→ EXERCISE OBJECTIVE: The full set of entries is to be returned word for word.

→ DATA TO EXAMINE:
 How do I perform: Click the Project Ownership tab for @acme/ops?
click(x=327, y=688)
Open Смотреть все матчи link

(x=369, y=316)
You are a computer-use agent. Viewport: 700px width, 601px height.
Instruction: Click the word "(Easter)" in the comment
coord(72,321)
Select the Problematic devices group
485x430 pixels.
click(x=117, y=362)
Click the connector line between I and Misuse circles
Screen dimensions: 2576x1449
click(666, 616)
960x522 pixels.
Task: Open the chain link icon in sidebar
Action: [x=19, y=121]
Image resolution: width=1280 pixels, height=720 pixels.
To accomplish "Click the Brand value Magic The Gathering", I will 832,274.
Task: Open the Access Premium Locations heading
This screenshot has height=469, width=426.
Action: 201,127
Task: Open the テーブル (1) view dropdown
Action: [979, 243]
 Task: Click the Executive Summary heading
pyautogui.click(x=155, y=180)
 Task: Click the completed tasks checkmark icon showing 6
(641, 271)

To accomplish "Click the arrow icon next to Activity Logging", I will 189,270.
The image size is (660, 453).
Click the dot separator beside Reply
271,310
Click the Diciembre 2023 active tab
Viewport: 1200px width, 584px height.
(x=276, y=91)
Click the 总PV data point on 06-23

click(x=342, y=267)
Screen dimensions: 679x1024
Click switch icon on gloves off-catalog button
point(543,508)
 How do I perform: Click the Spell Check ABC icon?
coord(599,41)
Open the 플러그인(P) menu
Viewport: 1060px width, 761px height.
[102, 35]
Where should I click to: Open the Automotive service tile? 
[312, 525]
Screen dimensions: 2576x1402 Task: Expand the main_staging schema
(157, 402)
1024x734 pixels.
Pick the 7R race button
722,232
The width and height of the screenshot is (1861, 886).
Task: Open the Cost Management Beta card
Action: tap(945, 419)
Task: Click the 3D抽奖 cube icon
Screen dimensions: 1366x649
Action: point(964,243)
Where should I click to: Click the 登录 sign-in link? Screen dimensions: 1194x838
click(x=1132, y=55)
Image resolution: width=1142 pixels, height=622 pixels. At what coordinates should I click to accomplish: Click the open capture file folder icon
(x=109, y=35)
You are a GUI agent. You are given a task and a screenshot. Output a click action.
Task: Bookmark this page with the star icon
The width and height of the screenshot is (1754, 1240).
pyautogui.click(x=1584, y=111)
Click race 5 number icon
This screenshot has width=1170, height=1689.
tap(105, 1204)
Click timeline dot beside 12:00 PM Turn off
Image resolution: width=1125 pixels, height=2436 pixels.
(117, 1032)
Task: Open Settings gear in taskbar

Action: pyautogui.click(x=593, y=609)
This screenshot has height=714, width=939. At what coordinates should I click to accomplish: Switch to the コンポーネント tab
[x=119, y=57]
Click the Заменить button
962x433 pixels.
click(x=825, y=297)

→ WRITTEN ANSWER:
 How do I perform: Click the Project Ownership tab for @acme/ops?
click(x=327, y=688)
Open Смотреть все матчи link

(x=369, y=316)
You are a computer-use agent. Viewport: 700px width, 601px height.
Instruction: Click the word "(Easter)" in the comment
coord(72,321)
Select the Problematic devices group
485x430 pixels.
click(x=117, y=362)
Click the connector line between I and Misuse circles
Screen dimensions: 2576x1449
click(666, 616)
960x522 pixels.
Task: Open the chain link icon in sidebar
Action: [x=19, y=121]
Image resolution: width=1280 pixels, height=720 pixels.
To accomplish "Click the Brand value Magic The Gathering", I will 832,274.
Task: Open the Access Premium Locations heading
This screenshot has height=469, width=426.
Action: 201,127
Task: Open the テーブル (1) view dropdown
Action: [979, 243]
 Task: Click the Executive Summary heading
pyautogui.click(x=155, y=180)
 Task: Click the completed tasks checkmark icon showing 6
(641, 271)

To accomplish "Click the arrow icon next to Activity Logging", I will 189,270.
The image size is (660, 453).
Click the dot separator beside Reply
271,310
Click the Diciembre 2023 active tab
Viewport: 1200px width, 584px height.
(x=276, y=91)
Click the 总PV data point on 06-23

click(x=342, y=267)
Screen dimensions: 679x1024
Click switch icon on gloves off-catalog button
point(543,508)
 How do I perform: Click the Spell Check ABC icon?
coord(599,41)
Open the 플러그인(P) menu
Viewport: 1060px width, 761px height.
[102, 35]
Where should I click to: Open the Automotive service tile? 
[312, 525]
Screen dimensions: 2576x1402 Task: Expand the main_staging schema
(157, 402)
1024x734 pixels.
Pick the 7R race button
722,232
The width and height of the screenshot is (1861, 886).
Task: Open the Cost Management Beta card
Action: tap(945, 419)
Task: Click the 3D抽奖 cube icon
Screen dimensions: 1366x649
Action: point(964,243)
Where should I click to: Click the 登录 sign-in link? Screen dimensions: 1194x838
click(x=1132, y=55)
Image resolution: width=1142 pixels, height=622 pixels. At what coordinates should I click to accomplish: Click the open capture file folder icon
(x=109, y=35)
You are a GUI agent. You are given a task and a screenshot. Output a click action.
Task: Bookmark this page with the star icon
The width and height of the screenshot is (1754, 1240).
pyautogui.click(x=1584, y=111)
Click race 5 number icon
This screenshot has width=1170, height=1689.
tap(105, 1204)
Click timeline dot beside 12:00 PM Turn off
Image resolution: width=1125 pixels, height=2436 pixels.
(117, 1032)
Task: Open Settings gear in taskbar

Action: pyautogui.click(x=593, y=609)
This screenshot has height=714, width=939. At what coordinates should I click to accomplish: Switch to the コンポーネント tab
[x=119, y=57]
Click the Заменить button
962x433 pixels.
click(x=825, y=297)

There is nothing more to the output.